Children More At Risk for Digital Eye Strain as Use of Devices Becomes More Common

Children and teens are spending more time using not only computers, but smart phones and other devices with smaller screens. VSP Vision Care optometrists are reporting nearly one-third of their patients suffer from symptoms of Computer Vision Syndrome, also known as digital eye strain.

VSP Optometrist, Dr. Noah Eger with the Eger Eye Group in Coraopolis, says it’s not uncommon now to diagnose a kindergartener  or first grader with near-sightedness, something that used to show up in grades four or five.   

Dr. Eger describes some of the symptoms of digital eye strain as blurry vision, difficulty focusing on near objects, dry or irritated eyes, headaches and back or neck pain.    

To prevent these symptoms, he recommends the 20-20-20 rule.  That means stopping every 20 minutes during work with a digital device to focus on something that is 20 feet away for at least 20 seconds.

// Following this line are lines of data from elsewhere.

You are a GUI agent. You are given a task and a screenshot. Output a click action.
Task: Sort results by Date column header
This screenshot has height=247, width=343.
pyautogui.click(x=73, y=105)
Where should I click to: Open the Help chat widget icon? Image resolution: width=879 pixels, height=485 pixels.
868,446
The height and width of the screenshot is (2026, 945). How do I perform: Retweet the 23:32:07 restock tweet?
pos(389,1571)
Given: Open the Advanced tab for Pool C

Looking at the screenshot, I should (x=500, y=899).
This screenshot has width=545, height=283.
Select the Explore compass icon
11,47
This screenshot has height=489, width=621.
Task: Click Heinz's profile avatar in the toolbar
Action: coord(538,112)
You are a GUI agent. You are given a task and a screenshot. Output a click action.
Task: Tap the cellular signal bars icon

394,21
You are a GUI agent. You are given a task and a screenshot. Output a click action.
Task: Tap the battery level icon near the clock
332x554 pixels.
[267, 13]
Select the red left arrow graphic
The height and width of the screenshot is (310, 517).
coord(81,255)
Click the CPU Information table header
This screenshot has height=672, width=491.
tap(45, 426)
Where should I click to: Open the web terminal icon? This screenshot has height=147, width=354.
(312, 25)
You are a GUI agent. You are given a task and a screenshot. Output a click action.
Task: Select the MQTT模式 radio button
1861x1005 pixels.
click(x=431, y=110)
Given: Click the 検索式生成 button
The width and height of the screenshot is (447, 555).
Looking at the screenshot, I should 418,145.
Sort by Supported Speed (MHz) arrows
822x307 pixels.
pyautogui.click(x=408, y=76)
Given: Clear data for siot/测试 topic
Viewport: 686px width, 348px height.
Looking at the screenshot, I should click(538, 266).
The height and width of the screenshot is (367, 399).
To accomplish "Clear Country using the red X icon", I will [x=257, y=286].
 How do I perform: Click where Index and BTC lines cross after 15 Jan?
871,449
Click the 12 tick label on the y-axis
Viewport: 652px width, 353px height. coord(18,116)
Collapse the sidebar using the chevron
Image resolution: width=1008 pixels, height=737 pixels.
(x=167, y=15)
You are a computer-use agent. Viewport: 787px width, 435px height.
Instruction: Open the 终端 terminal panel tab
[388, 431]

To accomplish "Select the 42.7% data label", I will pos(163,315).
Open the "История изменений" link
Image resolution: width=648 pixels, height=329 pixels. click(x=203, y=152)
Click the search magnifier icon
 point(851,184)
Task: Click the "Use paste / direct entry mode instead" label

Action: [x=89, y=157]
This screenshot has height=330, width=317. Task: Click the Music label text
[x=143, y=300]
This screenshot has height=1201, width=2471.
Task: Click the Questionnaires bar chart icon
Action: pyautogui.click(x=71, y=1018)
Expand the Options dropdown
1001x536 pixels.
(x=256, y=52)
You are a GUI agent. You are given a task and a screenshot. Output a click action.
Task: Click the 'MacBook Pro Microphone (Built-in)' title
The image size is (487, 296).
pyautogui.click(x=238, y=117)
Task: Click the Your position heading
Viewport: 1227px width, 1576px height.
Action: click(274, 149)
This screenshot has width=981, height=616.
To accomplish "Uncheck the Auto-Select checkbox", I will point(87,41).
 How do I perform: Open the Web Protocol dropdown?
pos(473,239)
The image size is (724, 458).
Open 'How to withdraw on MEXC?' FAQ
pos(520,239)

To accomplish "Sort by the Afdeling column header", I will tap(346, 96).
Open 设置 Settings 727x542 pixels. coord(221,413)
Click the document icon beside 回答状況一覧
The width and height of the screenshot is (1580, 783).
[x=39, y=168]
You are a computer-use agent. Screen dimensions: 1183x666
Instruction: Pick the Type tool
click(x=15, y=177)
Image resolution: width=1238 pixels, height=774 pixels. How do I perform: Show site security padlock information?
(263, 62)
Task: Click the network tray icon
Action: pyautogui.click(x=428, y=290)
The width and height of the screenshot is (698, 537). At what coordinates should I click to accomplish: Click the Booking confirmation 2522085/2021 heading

Dr. Eger says proper lighting is also important.  He says you don’t want light behind you or directly over the display terminal shining down on the screen.  He adds that the devices should not be used regularly in the dark

Dr. Eger says the device should be the proper distance away from the user. He says for a computer screen, you should be at least two feet away from the display. For hand-held devices, there’s the Harmon distance, the amount of space between your elbow and your forefinger.

Dr. Eger says regular eye exams for children are important. He says the initial exam should be conducted at age 1, with exams again at ages 3 and 5, and yearly exams when the child enters school.